Pride Month

Oswego Mayor Billy Barlow has directed the rainbow pride flag to be flown at Donald R. Hill Memorial Civic Plaza, above. June is Pride Month, commemorating the 50th anniversary of the 1969 Stonewall Riots, widely seen as a watershed moment in American civil rights.

OSWEGO — Despite federal officials denying requests from U.S. embassies to fly the rainbow pride flag on embassy flag poles during Pride Month, city and state leaders are denouncing the act and showing their support at the local level.

A report from NBC News indicates the U.S. embassies in Israel, Germany, Brazil and Latvia were denied the permission to hang the pride flag on embassy flagpoles by officials from President Donald Trump’s State Department.

While the flag can fly elsewhere on embassy grounds, including the inside of the facility and on outer walls, the NBC article says it is State Department policy to obtain permission from Washington if embassies are to fly the flag on their flagpoles.

Gov. Andrew Cuomo called the decision to deny the requests “outrageous.”

“It is outrageous that the Trump Administration is rejecting requests from U.S. embassies to fly pride flags during Pride Month,” the governor said in a statement, noting for the first time in state history New York was “honored” to raise the rainbow pride flag over the State Capitol. “We proudly stand with the LGBTQ community, during Pride Month and always, even if the Trump administration does not."

In the city of Oswego, local officials have hung a rainbow pride flag outside city hall in honor of Pride Month and the 50-year anniversary of the Stonewall Riots — a watershed social moment.

Pride Month is celebrated globally in June and marks the 1969 Stonewall riots in Manhattan. The demonstrations are often cited as a turning point in American gay rights history, with thousands of NYC’s LGBTQ community protesting after police raided the Stonewall Inn gay bar.

In an effort to stand with LGBTQ community rights advocates, city leaders said they want to show they are both “supportive and proud.”

“Since taking office I’ve tried to use my position to improve the lives of all Oswegonians and make Oswego a community where everyone feels accepted and included,” Mayor Billy Barlow said.

Councilwoman Susan McBrearty. D-1st Ward, urged other municipalities within the county to show solidarity and “recognize the diversity in our community.”

“I feel this helps our LGBTQ community feel safe and welcome,” McBrearty said.

Recognizing diversity is a key asset, McBrearty said, when trying to further enrich a sense of community in the area. 

“For those that have traditionally been marginalized due to race, ethnicity, sexual orientation and other characteristics, public recognition of their importance to our community is even more vital,” the councilwoman said. 

Local LGBTQ community rights advocates praised city leadership for their stance.

“It's so wonderful to have a mayor and city council that is willing to show their support for the LGBTQ community during our time of celebration,” said Alexander DeSacia, who works with Oswego County Opportunities (OCO) as a youth health advocate. “It makes me, and other members of the LGBTQ+ community feel welcome in Oswego.”

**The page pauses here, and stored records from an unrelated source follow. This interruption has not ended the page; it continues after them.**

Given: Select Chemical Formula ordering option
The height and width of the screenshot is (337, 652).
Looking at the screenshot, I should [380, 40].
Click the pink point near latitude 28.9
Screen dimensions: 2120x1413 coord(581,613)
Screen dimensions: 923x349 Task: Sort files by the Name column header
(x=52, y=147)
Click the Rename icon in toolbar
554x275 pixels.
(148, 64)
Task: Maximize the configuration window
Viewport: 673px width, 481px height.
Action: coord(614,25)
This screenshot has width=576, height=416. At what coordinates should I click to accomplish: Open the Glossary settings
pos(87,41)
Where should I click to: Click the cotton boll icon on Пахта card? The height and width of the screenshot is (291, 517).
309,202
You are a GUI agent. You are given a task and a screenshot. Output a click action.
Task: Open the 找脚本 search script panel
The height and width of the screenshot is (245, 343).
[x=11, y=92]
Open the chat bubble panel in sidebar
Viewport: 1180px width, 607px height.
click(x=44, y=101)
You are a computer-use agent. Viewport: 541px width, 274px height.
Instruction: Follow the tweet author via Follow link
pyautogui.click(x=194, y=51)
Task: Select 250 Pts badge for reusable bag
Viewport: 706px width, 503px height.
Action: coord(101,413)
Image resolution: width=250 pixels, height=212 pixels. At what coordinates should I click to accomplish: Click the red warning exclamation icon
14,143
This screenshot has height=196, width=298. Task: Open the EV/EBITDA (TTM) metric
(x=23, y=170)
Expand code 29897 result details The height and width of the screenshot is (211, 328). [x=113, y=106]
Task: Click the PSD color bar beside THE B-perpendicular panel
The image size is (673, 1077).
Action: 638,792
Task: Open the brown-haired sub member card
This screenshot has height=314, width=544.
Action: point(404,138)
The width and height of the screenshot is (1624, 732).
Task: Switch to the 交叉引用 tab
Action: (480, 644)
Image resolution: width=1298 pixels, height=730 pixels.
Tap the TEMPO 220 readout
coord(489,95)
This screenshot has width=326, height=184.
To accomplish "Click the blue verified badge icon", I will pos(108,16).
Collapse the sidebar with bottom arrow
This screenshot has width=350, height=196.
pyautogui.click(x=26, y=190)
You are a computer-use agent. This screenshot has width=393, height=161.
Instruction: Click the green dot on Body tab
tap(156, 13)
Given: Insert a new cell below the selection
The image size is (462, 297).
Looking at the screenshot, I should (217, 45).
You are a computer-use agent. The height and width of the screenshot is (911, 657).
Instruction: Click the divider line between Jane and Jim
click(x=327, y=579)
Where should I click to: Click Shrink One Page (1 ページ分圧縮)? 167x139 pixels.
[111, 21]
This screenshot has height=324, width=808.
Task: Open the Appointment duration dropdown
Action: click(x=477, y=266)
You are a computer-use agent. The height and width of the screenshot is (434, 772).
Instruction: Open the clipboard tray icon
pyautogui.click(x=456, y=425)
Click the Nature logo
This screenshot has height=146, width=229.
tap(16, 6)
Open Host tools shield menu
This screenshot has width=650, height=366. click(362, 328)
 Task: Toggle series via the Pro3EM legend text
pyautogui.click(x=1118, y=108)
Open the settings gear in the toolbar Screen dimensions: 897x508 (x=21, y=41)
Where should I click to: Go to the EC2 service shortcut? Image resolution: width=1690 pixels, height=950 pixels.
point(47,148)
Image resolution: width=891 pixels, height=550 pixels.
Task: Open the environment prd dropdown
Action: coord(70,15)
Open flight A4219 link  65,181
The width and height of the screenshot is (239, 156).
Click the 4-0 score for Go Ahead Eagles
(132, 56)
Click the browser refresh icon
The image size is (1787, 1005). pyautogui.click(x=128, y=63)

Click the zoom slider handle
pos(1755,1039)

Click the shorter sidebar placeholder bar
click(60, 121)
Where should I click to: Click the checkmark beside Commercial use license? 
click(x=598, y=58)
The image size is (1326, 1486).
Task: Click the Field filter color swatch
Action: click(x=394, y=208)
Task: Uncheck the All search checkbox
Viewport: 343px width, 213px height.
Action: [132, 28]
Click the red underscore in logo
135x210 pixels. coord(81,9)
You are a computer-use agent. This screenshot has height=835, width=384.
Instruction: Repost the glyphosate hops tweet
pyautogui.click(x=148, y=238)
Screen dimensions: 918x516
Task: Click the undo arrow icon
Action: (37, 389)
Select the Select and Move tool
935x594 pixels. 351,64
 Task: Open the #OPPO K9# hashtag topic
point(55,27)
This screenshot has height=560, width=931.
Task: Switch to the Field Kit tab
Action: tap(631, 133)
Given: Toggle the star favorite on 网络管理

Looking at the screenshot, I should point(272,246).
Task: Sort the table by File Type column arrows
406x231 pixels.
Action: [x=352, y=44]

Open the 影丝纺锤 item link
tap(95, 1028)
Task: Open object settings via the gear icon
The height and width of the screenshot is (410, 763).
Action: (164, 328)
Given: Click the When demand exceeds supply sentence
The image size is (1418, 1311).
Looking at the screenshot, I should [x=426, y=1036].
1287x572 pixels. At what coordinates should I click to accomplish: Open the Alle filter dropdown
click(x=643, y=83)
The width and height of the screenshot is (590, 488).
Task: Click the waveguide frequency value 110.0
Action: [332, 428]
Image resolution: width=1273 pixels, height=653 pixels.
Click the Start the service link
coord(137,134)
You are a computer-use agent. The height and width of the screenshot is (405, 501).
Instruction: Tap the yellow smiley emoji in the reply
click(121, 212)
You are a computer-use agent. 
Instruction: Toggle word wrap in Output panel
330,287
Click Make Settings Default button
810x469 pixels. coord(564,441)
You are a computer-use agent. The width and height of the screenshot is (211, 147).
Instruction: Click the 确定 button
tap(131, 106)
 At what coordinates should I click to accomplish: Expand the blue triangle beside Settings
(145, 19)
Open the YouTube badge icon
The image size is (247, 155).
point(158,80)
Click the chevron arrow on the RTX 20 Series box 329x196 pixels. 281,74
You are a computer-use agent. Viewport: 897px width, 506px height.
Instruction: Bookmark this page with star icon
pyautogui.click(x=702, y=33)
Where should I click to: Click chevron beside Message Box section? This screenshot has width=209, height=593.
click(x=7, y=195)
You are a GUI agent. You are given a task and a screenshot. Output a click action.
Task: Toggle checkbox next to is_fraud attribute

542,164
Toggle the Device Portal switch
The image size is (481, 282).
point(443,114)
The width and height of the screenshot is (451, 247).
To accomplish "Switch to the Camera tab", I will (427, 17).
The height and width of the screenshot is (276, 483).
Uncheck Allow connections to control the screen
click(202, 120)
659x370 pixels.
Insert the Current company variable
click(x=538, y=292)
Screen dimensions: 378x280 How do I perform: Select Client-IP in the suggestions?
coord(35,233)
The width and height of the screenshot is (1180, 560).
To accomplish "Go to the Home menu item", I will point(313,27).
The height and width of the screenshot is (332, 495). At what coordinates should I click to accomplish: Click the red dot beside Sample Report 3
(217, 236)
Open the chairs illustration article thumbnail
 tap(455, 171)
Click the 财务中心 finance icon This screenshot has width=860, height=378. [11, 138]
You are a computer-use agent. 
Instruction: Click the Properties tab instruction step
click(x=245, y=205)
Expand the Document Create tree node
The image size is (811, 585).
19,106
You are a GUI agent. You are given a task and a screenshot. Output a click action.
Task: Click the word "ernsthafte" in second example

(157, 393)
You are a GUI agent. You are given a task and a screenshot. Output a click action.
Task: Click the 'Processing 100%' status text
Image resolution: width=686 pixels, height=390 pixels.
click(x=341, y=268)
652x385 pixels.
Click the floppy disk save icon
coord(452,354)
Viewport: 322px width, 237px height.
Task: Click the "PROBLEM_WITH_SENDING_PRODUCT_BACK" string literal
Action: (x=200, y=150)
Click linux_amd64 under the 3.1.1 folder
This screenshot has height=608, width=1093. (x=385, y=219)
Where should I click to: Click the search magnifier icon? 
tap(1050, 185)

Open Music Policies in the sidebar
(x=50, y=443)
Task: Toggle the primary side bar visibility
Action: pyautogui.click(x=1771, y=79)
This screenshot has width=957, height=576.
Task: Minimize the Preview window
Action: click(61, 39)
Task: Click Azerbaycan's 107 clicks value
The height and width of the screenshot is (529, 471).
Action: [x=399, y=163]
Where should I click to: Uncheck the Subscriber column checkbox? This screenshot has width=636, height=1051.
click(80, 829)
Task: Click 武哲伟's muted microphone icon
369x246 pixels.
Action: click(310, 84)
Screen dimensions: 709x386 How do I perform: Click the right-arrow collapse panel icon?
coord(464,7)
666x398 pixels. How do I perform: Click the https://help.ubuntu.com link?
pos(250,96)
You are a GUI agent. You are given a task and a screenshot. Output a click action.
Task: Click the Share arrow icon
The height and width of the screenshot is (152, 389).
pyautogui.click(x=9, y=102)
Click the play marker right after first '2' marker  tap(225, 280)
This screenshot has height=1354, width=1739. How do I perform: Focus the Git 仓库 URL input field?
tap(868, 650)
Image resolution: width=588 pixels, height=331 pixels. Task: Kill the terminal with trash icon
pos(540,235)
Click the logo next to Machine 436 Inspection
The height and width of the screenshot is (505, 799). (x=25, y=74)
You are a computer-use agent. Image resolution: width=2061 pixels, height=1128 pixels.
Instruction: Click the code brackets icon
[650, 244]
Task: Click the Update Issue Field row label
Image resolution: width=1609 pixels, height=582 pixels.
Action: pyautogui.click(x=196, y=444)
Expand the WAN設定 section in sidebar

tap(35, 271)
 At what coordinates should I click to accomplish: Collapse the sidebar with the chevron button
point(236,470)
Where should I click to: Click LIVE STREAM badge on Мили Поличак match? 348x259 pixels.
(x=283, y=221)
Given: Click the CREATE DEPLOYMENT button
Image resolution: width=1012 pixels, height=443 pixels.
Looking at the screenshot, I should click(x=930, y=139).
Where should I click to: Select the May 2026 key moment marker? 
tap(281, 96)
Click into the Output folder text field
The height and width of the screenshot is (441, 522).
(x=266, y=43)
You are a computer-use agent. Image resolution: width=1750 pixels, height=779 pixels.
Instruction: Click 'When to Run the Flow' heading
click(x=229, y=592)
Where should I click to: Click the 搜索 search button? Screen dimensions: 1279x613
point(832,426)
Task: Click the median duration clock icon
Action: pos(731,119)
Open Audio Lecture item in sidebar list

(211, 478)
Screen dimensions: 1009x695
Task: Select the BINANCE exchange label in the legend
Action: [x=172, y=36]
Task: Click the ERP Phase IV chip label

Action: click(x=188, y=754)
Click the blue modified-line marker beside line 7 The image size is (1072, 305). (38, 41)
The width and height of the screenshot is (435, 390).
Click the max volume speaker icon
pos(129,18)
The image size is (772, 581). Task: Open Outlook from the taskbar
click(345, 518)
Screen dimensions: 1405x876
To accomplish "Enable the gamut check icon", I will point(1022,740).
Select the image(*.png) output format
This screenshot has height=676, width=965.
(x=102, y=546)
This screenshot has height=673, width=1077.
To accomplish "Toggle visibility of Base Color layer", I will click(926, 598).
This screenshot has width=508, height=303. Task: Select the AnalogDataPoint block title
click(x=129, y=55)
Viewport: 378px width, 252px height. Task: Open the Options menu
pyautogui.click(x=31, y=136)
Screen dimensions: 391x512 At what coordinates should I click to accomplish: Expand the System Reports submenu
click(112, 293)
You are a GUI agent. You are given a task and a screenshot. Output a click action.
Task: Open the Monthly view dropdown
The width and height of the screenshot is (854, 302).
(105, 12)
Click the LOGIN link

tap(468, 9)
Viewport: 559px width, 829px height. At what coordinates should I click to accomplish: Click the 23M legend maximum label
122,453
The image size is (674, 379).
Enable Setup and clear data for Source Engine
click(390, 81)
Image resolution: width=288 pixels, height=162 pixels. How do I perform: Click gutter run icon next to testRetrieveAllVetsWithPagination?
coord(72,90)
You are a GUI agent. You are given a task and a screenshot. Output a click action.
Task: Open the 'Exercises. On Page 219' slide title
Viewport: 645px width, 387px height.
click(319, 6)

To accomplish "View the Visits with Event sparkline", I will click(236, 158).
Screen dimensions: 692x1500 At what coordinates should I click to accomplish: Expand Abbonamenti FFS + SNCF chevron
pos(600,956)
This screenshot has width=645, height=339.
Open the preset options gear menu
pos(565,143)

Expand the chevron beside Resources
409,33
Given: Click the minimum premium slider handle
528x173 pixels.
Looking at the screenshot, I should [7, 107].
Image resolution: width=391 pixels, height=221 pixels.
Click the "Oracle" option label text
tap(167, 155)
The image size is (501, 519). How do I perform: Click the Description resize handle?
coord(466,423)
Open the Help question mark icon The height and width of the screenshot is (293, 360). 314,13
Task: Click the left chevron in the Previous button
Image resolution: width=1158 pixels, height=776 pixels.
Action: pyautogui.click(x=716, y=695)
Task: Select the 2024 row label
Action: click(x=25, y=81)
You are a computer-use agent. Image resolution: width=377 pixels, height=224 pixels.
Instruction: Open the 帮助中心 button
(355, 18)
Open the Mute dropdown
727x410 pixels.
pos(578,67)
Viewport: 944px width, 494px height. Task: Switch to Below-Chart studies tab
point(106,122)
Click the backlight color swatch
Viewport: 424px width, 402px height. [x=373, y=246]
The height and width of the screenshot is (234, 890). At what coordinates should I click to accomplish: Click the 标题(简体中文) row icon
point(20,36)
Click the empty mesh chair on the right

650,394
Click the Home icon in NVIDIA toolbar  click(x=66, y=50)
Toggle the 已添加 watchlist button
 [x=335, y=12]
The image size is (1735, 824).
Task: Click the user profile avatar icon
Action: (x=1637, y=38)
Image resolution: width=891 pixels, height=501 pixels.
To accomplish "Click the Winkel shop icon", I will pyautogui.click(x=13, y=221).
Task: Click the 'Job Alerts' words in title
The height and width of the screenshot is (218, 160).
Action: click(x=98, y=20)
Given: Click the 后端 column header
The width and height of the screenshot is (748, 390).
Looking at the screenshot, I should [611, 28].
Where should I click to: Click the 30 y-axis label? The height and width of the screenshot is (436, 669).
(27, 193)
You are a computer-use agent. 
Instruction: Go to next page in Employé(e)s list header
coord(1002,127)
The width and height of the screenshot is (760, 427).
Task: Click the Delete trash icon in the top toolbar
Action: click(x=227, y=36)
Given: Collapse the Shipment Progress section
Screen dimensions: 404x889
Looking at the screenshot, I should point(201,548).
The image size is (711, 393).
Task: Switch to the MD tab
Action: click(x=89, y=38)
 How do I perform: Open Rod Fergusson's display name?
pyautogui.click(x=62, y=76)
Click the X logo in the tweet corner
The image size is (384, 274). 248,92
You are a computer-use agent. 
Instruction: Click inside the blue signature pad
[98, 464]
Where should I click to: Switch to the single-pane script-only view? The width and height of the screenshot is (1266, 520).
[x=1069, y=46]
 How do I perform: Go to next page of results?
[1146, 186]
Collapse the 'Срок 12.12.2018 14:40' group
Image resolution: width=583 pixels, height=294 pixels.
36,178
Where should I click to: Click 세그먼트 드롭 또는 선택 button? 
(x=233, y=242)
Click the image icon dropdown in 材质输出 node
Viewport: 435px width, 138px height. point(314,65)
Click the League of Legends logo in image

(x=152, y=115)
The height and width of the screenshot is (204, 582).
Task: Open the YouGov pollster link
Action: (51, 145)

DeSacia, whose work with OCO focuses on educating Port City residents on HIV and AIDS related information, said despite the current efforts, he would like to see more events that celebrate the LGBTQ community.

“We definitely need more pride events and celebrations going on during Pride Month, but we are also very pleased to have what we already have,” he said.

Earlier this year, advocates and members of the LGBTQ community celebrated the passage of the Gender Expression Non-Discrimination Act (GENDA) bill at the state level.

The passage of the bill at the start of this year’s legislative term extends protection from discriminatory practices on the basis of gender and also modifies the state’s hate crime statutes.

Local members of the LGBT community in Oswego welcomed the legal protections but recognized there is still much work to be done.

Zach Diamond, co-founder of LGBT community support group Accept Oswego, said that while GENDA signifies a significant policy victory, the struggles of transgender people are “far from over.” 

“A minority group's rights ‘on paper’ can often be a far cry from their daily lived experiences,” Diamond said. “Rights must be enforced and upheld materially by individuals with their own biases and interpretations of the law.”

Below is a list of events Pride Month events recommended by advocates: 

Drag Queen Story Hour on June 23, 2:00 p.m. to 4:00 p.m. at OCO’s Fulton office located at 239 Oneida St.

LGBTQ+ Drop-In every Wednesday 4:30 to 7:30pm at OCO’s Fulton office located at 239 Oneida St.

Queens for a Cause coming up June 7th, 7:00 at the American Foundry, located at 246 W Seneca St.